━━━ Supplied passage

More than one reviewer criticized the way Barbara finished the book, including Lionel Hale who thought that “the happy ending which Miss Comyns claps on her chronicle of poverty somewhat resembles a marshmallow stuck on a heavily salted almond”—a comment that, according to her son, cut Barbara to the quick.
Other critics were kinder. The reviewer for The Irish Times noted that “Her eye is sharp, her humor pretty well continuous. It is, in fact, a rather good account of the destruction of happiness by poverty” while Eric Young wrote in the Sheffield Daily Telegraph “If the naivety is calculated, she is an extremely skillful writer; if not, she is still a very good one.”
Barbara was beginning to discover that her novels would often divide readers and reviewers. She was cheered, though, by the American edition of Our Spoons Came from Woolworths, which arrived in December and which she described to Diana Brinton as “all done up in gold and leather for Christmas, it looks just like a family bible or Wordsworth’s poems.”

━━━━━━
━━━ Data section

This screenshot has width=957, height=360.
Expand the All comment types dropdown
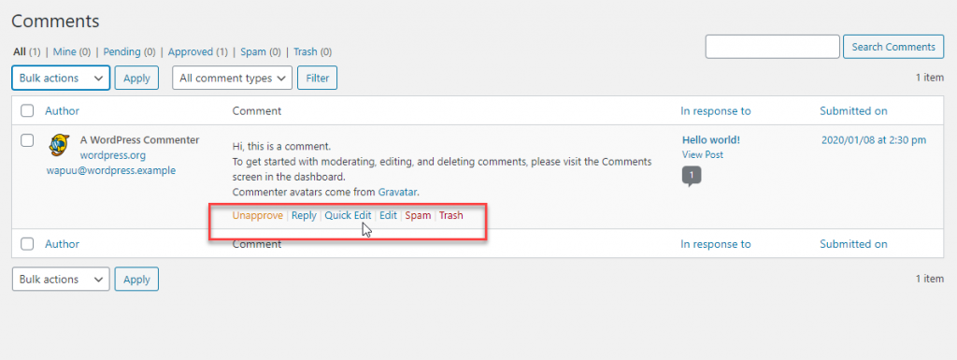click(x=232, y=79)
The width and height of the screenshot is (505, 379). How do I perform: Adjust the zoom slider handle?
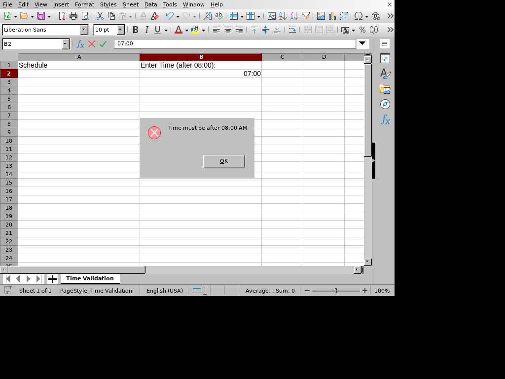pos(336,291)
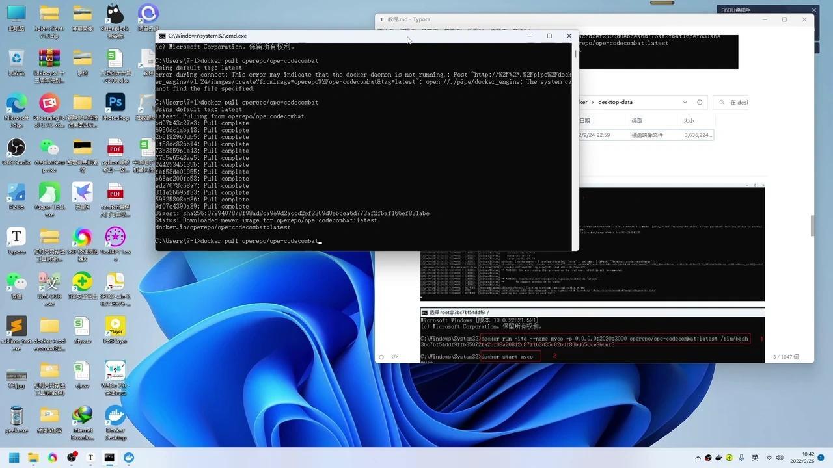Mute sound via the system tray speaker
Viewport: 833px width, 468px height.
click(x=779, y=458)
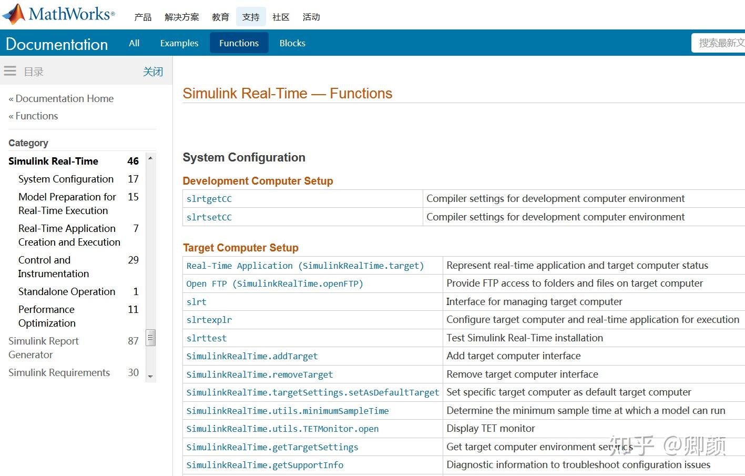Open the 产品 menu

click(142, 17)
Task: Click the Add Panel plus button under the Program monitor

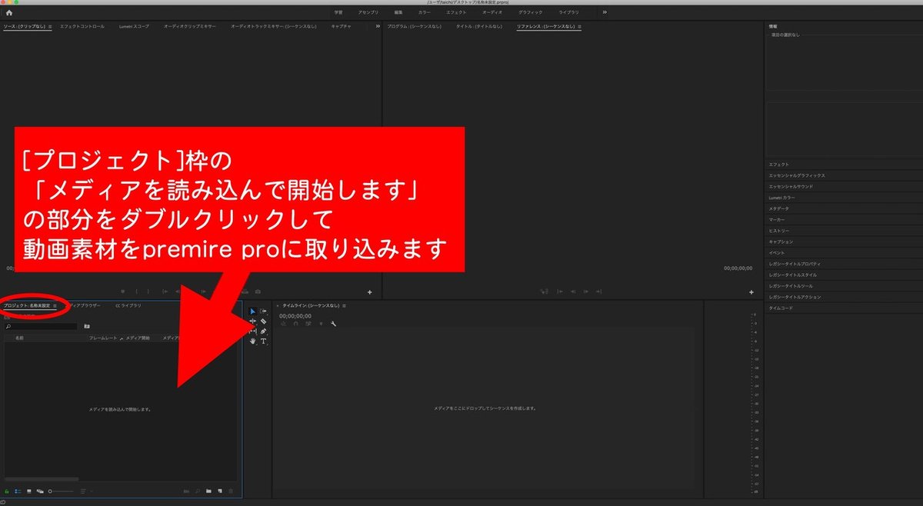Action: pos(751,291)
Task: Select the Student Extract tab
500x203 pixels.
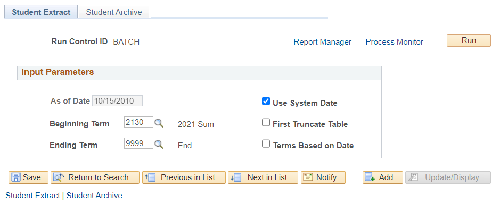Action: tap(41, 12)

━━━━━━

Instructions for the task> In the passage about the book's reviews, start at the words "More than one" and stop after "to the quick.", and please write that part out again, changing "marshmallow" to "meringue".

Solution for this task>
More than one reviewer criticized the way Barbara finished the book, including Lionel Hale who thought that “the happy ending which Miss Comyns claps on her chronicle of poverty somewhat resembles a meringue stuck on a heavily salted almond”—a comment that, according to her son, cut Barbara to the quick.